--- What to work on ---
Every line below that carries the word "options" needs to be copied.

--- Data section ---
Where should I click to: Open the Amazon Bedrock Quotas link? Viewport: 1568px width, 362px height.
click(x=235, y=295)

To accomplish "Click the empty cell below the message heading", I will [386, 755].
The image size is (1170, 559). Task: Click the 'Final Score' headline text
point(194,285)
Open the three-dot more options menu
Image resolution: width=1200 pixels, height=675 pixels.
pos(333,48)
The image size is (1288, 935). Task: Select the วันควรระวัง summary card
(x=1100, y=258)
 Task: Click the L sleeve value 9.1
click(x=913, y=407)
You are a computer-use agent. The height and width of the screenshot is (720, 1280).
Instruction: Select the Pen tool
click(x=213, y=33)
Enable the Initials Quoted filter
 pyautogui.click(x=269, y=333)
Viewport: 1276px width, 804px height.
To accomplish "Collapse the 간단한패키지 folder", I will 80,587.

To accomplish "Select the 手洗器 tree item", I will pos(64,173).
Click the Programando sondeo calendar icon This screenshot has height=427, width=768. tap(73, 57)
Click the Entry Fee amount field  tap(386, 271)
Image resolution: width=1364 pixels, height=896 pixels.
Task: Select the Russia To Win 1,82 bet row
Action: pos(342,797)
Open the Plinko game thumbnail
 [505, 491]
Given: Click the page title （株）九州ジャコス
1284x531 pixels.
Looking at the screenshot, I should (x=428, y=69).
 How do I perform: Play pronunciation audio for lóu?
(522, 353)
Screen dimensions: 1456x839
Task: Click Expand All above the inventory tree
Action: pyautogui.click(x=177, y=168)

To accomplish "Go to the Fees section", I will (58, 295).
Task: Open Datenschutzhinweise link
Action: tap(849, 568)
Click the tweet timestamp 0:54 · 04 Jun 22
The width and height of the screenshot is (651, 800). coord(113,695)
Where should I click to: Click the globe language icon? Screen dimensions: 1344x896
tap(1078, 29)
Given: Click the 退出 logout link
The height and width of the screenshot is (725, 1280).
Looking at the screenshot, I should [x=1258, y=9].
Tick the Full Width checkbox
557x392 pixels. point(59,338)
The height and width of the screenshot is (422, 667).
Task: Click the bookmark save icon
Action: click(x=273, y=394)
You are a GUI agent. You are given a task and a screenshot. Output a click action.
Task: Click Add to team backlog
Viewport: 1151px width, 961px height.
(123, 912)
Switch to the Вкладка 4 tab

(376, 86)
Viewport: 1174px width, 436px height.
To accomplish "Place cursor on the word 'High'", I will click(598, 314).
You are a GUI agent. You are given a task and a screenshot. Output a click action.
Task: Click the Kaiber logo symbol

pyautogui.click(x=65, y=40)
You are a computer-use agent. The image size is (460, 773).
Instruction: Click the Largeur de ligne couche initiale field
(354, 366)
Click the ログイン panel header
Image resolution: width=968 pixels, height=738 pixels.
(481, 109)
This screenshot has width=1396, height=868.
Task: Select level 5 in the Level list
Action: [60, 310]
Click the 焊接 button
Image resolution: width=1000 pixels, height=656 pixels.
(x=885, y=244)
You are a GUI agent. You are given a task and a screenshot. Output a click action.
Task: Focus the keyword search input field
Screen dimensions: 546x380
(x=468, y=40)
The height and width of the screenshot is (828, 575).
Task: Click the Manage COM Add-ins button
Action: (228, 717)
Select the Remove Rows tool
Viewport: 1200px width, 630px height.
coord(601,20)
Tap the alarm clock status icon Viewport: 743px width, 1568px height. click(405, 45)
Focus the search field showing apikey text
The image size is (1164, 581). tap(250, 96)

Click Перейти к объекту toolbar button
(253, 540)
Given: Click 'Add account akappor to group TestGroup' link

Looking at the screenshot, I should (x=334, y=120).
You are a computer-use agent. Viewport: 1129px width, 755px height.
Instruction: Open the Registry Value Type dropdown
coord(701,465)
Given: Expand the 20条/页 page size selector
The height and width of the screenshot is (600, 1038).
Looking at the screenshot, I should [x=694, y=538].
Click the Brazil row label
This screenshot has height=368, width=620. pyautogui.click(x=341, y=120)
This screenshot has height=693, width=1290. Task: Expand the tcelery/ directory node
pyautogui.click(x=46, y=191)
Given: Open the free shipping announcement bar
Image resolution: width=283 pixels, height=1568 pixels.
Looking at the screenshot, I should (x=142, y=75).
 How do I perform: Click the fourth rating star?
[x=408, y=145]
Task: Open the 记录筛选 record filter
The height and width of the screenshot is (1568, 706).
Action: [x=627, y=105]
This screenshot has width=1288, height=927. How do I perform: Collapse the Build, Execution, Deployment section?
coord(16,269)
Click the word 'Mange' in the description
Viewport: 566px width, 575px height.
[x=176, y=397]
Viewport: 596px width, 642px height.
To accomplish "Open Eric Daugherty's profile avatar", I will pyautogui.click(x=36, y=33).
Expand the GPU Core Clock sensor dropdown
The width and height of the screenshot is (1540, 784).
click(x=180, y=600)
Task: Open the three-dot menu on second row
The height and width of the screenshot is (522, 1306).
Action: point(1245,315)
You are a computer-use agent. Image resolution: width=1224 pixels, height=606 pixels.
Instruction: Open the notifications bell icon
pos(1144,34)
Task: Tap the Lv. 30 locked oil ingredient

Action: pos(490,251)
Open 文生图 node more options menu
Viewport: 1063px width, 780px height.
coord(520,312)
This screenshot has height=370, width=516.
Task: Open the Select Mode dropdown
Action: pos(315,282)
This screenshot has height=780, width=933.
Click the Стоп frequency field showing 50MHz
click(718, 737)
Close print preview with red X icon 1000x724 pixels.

--- Answer ---
Open the three-dot more options menu
Open 文生图 node more options menu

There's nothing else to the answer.